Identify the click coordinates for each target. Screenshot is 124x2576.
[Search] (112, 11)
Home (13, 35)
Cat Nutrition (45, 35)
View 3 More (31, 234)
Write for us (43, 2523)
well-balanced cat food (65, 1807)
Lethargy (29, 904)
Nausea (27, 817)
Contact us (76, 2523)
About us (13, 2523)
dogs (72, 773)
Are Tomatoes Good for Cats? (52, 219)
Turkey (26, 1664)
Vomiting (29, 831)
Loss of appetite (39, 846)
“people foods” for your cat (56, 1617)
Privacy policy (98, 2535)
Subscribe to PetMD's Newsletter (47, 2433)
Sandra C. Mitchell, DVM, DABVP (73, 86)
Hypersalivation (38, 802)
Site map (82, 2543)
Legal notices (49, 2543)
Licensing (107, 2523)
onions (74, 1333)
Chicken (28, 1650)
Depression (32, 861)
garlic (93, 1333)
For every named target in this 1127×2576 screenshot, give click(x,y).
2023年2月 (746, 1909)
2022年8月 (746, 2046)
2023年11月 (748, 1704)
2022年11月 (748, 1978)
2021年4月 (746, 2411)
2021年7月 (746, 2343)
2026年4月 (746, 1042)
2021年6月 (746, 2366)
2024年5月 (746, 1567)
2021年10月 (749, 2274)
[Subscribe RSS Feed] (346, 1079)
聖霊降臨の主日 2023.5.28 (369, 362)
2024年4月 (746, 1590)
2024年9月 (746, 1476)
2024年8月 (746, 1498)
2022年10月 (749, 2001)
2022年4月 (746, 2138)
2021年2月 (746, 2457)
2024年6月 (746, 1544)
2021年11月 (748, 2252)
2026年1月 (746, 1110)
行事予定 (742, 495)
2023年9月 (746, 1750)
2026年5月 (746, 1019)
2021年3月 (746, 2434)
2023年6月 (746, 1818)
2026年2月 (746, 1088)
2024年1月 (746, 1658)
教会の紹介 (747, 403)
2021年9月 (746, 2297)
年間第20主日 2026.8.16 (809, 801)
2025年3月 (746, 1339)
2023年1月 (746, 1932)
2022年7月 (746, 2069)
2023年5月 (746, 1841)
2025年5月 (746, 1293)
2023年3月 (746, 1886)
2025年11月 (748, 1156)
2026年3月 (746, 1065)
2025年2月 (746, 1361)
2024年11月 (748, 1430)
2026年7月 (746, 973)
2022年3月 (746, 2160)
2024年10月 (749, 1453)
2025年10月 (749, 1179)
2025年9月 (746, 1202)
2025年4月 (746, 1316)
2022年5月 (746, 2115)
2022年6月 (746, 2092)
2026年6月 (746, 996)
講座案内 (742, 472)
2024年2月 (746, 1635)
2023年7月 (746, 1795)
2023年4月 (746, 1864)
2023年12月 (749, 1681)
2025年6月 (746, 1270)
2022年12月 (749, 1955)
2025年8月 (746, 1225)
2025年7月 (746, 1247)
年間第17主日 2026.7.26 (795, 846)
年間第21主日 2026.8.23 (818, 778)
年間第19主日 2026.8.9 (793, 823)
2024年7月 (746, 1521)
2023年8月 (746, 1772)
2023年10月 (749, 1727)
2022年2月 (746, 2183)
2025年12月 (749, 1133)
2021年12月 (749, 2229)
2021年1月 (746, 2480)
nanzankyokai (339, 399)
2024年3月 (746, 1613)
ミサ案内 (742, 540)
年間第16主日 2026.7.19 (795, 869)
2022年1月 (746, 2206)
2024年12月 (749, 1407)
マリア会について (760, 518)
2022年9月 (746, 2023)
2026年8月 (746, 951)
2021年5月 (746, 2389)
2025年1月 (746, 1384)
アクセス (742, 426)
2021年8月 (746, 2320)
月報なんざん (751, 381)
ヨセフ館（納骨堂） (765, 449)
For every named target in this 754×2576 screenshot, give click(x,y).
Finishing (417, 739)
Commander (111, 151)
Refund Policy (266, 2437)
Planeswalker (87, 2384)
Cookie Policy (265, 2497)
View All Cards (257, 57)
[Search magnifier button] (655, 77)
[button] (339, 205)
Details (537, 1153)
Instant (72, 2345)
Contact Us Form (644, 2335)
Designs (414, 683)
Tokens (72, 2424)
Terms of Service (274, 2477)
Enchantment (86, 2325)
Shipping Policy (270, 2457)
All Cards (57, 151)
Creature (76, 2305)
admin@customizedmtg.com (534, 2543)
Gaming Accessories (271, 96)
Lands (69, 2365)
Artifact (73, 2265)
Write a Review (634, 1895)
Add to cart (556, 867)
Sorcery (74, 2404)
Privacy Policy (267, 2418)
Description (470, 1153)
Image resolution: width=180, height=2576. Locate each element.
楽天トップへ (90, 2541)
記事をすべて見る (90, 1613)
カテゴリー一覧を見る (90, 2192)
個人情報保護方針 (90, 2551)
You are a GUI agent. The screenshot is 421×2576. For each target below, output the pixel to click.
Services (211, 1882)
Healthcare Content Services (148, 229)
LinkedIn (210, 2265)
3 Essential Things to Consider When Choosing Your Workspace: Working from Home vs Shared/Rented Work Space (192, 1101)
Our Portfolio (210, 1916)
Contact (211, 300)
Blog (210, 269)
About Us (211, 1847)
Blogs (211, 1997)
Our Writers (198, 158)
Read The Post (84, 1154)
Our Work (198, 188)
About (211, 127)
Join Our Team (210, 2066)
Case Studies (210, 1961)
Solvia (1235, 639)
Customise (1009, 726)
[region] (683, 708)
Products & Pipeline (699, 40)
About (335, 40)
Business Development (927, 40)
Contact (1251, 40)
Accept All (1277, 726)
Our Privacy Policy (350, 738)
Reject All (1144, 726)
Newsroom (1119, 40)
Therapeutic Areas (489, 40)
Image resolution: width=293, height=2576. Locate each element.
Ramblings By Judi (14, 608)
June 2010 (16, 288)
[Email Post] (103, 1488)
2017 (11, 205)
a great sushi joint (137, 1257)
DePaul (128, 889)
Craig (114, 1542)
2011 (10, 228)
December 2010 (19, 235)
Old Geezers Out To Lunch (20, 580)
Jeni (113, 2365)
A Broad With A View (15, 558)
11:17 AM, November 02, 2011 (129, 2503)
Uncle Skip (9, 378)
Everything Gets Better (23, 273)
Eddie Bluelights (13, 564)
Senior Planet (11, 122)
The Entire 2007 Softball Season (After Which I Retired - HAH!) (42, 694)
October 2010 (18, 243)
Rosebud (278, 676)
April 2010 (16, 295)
::::
# ABOUT THIS EXERCISE
The answer is to be one number: the count of lines in the entries containing the string "Subscribe".

# ANSWER TO THIS TASK
2